%%
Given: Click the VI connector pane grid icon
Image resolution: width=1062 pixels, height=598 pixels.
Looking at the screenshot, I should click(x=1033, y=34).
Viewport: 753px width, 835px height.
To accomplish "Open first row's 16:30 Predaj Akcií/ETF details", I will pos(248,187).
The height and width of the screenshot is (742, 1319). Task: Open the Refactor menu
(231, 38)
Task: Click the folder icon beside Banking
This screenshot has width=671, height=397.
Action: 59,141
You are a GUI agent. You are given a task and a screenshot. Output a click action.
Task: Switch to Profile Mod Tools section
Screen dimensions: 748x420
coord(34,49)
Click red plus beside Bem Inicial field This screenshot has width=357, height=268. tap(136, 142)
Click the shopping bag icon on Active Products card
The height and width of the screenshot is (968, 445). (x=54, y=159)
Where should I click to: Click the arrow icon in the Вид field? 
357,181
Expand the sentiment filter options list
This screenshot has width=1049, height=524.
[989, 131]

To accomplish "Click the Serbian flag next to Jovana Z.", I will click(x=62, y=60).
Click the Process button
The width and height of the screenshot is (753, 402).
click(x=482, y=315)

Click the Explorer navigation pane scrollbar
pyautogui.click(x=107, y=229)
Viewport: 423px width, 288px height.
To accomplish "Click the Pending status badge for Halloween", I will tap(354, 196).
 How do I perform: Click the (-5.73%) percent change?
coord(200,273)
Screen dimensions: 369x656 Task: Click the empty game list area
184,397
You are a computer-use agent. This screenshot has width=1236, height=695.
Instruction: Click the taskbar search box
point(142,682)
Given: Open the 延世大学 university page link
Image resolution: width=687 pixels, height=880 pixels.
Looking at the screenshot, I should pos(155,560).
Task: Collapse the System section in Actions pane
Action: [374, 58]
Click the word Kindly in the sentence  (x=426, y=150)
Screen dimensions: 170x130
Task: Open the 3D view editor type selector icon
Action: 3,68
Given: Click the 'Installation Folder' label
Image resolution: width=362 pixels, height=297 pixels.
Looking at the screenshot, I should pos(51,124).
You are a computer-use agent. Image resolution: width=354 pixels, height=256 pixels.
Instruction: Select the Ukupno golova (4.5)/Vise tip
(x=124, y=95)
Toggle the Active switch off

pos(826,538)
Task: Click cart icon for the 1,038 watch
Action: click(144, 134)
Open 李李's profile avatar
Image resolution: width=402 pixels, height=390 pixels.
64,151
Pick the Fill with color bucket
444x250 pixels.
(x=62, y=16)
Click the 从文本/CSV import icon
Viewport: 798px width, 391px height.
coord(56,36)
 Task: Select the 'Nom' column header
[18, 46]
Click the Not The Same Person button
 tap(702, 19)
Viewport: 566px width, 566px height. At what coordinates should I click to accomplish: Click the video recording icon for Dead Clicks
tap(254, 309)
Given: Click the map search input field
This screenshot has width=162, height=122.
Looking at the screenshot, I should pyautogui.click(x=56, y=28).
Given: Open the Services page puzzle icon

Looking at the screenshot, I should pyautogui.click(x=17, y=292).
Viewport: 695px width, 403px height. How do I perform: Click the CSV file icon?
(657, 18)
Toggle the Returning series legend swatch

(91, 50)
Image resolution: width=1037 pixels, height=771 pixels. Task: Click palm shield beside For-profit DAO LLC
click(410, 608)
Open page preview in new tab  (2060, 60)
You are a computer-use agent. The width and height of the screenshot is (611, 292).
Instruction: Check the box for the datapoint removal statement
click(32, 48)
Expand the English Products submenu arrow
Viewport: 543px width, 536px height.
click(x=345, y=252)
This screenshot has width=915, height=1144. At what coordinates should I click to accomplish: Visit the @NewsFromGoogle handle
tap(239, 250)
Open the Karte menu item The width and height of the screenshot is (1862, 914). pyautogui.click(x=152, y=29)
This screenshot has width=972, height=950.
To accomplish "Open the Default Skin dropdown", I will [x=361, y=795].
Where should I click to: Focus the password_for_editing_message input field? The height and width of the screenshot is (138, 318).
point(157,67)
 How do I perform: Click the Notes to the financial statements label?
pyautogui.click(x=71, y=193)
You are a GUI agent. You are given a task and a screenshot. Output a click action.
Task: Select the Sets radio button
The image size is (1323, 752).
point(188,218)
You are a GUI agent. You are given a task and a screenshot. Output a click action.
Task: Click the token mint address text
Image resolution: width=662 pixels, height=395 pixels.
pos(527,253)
%%
• [WHAT IS REQUIRED] Please present all the records above as a numbered list, omitting the blank lines.

• [THE COMPLETED TASK]
1. Given: Click the VI connector pane grid icon
2. Image resolution: width=1062 pixels, height=598 pixels.
3. Looking at the screenshot, I should click(x=1033, y=34).
4. Viewport: 753px width, 835px height.
5. To accomplish "Open first row's 16:30 Predaj Akcií/ETF details", I will pos(248,187).
6. The height and width of the screenshot is (742, 1319). Task: Open the Refactor menu
7. (231, 38)
8. Task: Click the folder icon beside Banking
9. This screenshot has width=671, height=397.
10. Action: 59,141
11. You are a GUI agent. You are given a task and a screenshot. Output a click action.
12. Task: Switch to Profile Mod Tools section
13. Screen dimensions: 748x420
14. coord(34,49)
15. Click red plus beside Bem Inicial field This screenshot has width=357, height=268. tap(136, 142)
16. Click the shopping bag icon on Active Products card
17. The height and width of the screenshot is (968, 445). (x=54, y=159)
18. Where should I click to: Click the arrow icon in the Вид field? 
19. 357,181
20. Expand the sentiment filter options list
21. This screenshot has width=1049, height=524.
22. [989, 131]
23. To accomplish "Click the Serbian flag next to Jovana Z.", I will click(x=62, y=60).
24. Click the Process button
25. The width and height of the screenshot is (753, 402).
26. click(x=482, y=315)
27. Click the Explorer navigation pane scrollbar
28. pyautogui.click(x=107, y=229)
29. Viewport: 423px width, 288px height.
30. To accomplish "Click the Pending status badge for Halloween", I will tap(354, 196).
31.  How do I perform: Click the (-5.73%) percent change?
32. coord(200,273)
33. Screen dimensions: 369x656 Task: Click the empty game list area
34. 184,397
35. You are a computer-use agent. This screenshot has width=1236, height=695.
36. Instruction: Click the taskbar search box
37. point(142,682)
38. Given: Open the 延世大学 university page link
39. Image resolution: width=687 pixels, height=880 pixels.
40. Looking at the screenshot, I should pos(155,560).
41. Task: Collapse the System section in Actions pane
42. Action: [374, 58]
43. Click the word Kindly in the sentence  (x=426, y=150)
44. Screen dimensions: 170x130
45. Task: Open the 3D view editor type selector icon
46. Action: 3,68
47. Given: Click the 'Installation Folder' label
48. Image resolution: width=362 pixels, height=297 pixels.
49. Looking at the screenshot, I should pos(51,124).
50. You are a computer-use agent. Image resolution: width=354 pixels, height=256 pixels.
51. Instruction: Select the Ukupno golova (4.5)/Vise tip
52. (x=124, y=95)
53. Toggle the Active switch off
54. pos(826,538)
55. Task: Click cart icon for the 1,038 watch
56. Action: click(144, 134)
57. Open 李李's profile avatar
58. Image resolution: width=402 pixels, height=390 pixels.
59. 64,151
60. Pick the Fill with color bucket
61. 444x250 pixels.
62. (x=62, y=16)
63. Click the 从文本/CSV import icon
64. Viewport: 798px width, 391px height.
65. coord(56,36)
66.  Task: Select the 'Nom' column header
67. [18, 46]
68. Click the Not The Same Person button
69.  tap(702, 19)
70. Viewport: 566px width, 566px height. At what coordinates should I click to accomplish: Click the video recording icon for Dead Clicks
71. tap(254, 309)
72. Given: Click the map search input field
73. This screenshot has width=162, height=122.
74. Looking at the screenshot, I should pyautogui.click(x=56, y=28).
75. Given: Open the Services page puzzle icon
76. Looking at the screenshot, I should pyautogui.click(x=17, y=292).
77. Viewport: 695px width, 403px height. How do I perform: Click the CSV file icon?
78. (657, 18)
79. Toggle the Returning series legend swatch
80. (91, 50)
81. Image resolution: width=1037 pixels, height=771 pixels. Task: Click palm shield beside For-profit DAO LLC
82. click(410, 608)
83. Open page preview in new tab  (2060, 60)
84. You are a computer-use agent. The width and height of the screenshot is (611, 292).
85. Instruction: Check the box for the datapoint removal statement
86. click(32, 48)
87. Expand the English Products submenu arrow
88. Viewport: 543px width, 536px height.
89. click(x=345, y=252)
90. This screenshot has width=915, height=1144. At what coordinates should I click to accomplish: Visit the @NewsFromGoogle handle
91. tap(239, 250)
92. Open the Karte menu item The width and height of the screenshot is (1862, 914). pyautogui.click(x=152, y=29)
93. This screenshot has width=972, height=950.
94. To accomplish "Open the Default Skin dropdown", I will [x=361, y=795].
95. Where should I click to: Focus the password_for_editing_message input field? The height and width of the screenshot is (138, 318).
96. point(157,67)
97.  How do I perform: Click the Notes to the financial statements label?
98. pyautogui.click(x=71, y=193)
99. You are a GUI agent. You are given a task and a screenshot. Output a click action.
100. Task: Select the Sets radio button
101. The image size is (1323, 752).
102. point(188,218)
103. You are a GUI agent. You are given a task and a screenshot. Output a click action.
104. Task: Click the token mint address text
105. Image resolution: width=662 pixels, height=395 pixels.
106. pos(527,253)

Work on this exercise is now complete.